◆ **What you will do**
Write out these lines again, changing every "hamburger" to "three-line" and leaving the rest untouched, across all the records.

◆ **Provided data**
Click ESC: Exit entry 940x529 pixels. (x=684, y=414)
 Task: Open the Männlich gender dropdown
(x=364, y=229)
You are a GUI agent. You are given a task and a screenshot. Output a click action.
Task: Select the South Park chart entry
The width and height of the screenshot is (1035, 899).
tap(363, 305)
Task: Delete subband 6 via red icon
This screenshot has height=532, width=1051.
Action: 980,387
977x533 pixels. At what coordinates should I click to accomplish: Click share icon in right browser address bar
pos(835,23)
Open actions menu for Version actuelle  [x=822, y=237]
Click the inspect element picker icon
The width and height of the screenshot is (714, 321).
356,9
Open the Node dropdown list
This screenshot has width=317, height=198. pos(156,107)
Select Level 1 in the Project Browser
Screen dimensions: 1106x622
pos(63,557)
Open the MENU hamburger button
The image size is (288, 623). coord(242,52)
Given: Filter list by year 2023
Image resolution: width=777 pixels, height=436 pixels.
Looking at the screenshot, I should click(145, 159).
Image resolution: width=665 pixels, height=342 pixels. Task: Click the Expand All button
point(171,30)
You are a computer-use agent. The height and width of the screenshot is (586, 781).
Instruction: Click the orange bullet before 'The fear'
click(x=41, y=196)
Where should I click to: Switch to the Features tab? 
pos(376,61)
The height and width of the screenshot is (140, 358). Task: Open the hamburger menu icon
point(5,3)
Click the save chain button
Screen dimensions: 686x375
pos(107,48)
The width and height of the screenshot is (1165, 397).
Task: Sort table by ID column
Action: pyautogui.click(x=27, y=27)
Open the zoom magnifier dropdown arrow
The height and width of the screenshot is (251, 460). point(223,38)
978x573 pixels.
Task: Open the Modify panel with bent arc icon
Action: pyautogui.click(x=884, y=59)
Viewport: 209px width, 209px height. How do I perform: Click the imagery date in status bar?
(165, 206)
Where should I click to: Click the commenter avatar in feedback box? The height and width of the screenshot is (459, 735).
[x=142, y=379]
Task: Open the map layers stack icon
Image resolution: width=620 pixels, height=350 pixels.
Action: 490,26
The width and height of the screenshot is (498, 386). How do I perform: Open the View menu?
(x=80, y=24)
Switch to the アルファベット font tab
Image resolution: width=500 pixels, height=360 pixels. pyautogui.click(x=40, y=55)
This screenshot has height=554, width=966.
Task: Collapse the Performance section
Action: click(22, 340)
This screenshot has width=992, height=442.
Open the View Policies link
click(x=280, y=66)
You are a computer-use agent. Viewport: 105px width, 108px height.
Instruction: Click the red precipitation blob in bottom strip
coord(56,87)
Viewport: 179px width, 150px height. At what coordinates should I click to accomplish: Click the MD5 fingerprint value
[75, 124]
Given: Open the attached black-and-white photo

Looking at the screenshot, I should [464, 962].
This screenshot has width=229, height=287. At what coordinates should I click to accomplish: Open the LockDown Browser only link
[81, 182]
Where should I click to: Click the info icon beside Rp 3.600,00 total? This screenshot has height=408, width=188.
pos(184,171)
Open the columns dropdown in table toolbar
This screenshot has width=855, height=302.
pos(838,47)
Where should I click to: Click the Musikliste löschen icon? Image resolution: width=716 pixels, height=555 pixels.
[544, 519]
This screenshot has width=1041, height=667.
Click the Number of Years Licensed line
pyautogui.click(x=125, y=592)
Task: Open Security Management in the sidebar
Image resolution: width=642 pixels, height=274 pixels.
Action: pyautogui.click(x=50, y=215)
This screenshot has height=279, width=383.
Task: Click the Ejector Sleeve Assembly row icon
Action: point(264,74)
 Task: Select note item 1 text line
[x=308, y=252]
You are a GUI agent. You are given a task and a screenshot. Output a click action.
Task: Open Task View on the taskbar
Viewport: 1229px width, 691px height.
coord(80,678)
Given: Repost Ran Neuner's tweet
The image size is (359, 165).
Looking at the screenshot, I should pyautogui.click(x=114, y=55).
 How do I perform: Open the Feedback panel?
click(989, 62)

◆ **Finished task**
Click ESC: Exit entry 940x529 pixels. (x=684, y=414)
 Task: Open the Männlich gender dropdown
(x=364, y=229)
You are a GUI agent. You are given a task and a screenshot. Output a click action.
Task: Select the South Park chart entry
The width and height of the screenshot is (1035, 899).
tap(363, 305)
Task: Delete subband 6 via red icon
This screenshot has height=532, width=1051.
Action: 980,387
977x533 pixels. At what coordinates should I click to accomplish: Click share icon in right browser address bar
pos(835,23)
Open actions menu for Version actuelle  [x=822, y=237]
Click the inspect element picker icon
The width and height of the screenshot is (714, 321).
356,9
Open the Node dropdown list
This screenshot has width=317, height=198. pos(156,107)
Select Level 1 in the Project Browser
Screen dimensions: 1106x622
pos(63,557)
Open the MENU three-line button
The image size is (288, 623). coord(242,52)
Given: Filter list by year 2023
Image resolution: width=777 pixels, height=436 pixels.
Looking at the screenshot, I should click(145, 159).
Image resolution: width=665 pixels, height=342 pixels. Task: Click the Expand All button
point(171,30)
You are a computer-use agent. The height and width of the screenshot is (586, 781).
Instruction: Click the orange bullet before 'The fear'
click(x=41, y=196)
Where should I click to: Switch to the Features tab? 
pos(376,61)
The height and width of the screenshot is (140, 358). Task: Open the three-line menu icon
point(5,3)
Click the save chain button
Screen dimensions: 686x375
pos(107,48)
The width and height of the screenshot is (1165, 397).
Task: Sort table by ID column
Action: pyautogui.click(x=27, y=27)
Open the zoom magnifier dropdown arrow
The height and width of the screenshot is (251, 460). point(223,38)
978x573 pixels.
Task: Open the Modify panel with bent arc icon
Action: pyautogui.click(x=884, y=59)
Viewport: 209px width, 209px height. How do I perform: Click the imagery date in status bar?
(165, 206)
Where should I click to: Click the commenter avatar in feedback box? The height and width of the screenshot is (459, 735).
[x=142, y=379]
Task: Open the map layers stack icon
Image resolution: width=620 pixels, height=350 pixels.
Action: 490,26
The width and height of the screenshot is (498, 386). How do I perform: Open the View menu?
(x=80, y=24)
Switch to the アルファベット font tab
Image resolution: width=500 pixels, height=360 pixels. pyautogui.click(x=40, y=55)
This screenshot has height=554, width=966.
Task: Collapse the Performance section
Action: click(22, 340)
This screenshot has width=992, height=442.
Open the View Policies link
click(x=280, y=66)
You are a computer-use agent. Viewport: 105px width, 108px height.
Instruction: Click the red precipitation blob in bottom strip
coord(56,87)
Viewport: 179px width, 150px height. At what coordinates should I click to accomplish: Click the MD5 fingerprint value
[75, 124]
Given: Open the attached black-and-white photo

Looking at the screenshot, I should [464, 962].
This screenshot has width=229, height=287. At what coordinates should I click to accomplish: Open the LockDown Browser only link
[81, 182]
Where should I click to: Click the info icon beside Rp 3.600,00 total? This screenshot has height=408, width=188.
pos(184,171)
Open the columns dropdown in table toolbar
This screenshot has width=855, height=302.
pos(838,47)
Where should I click to: Click the Musikliste löschen icon? Image resolution: width=716 pixels, height=555 pixels.
[544, 519]
This screenshot has width=1041, height=667.
Click the Number of Years Licensed line
pyautogui.click(x=125, y=592)
Task: Open Security Management in the sidebar
Image resolution: width=642 pixels, height=274 pixels.
Action: pyautogui.click(x=50, y=215)
This screenshot has height=279, width=383.
Task: Click the Ejector Sleeve Assembly row icon
Action: point(264,74)
 Task: Select note item 1 text line
[x=308, y=252]
You are a GUI agent. You are given a task and a screenshot. Output a click action.
Task: Open Task View on the taskbar
Viewport: 1229px width, 691px height.
coord(80,678)
Given: Repost Ran Neuner's tweet
The image size is (359, 165).
Looking at the screenshot, I should pyautogui.click(x=114, y=55).
 How do I perform: Open the Feedback panel?
click(989, 62)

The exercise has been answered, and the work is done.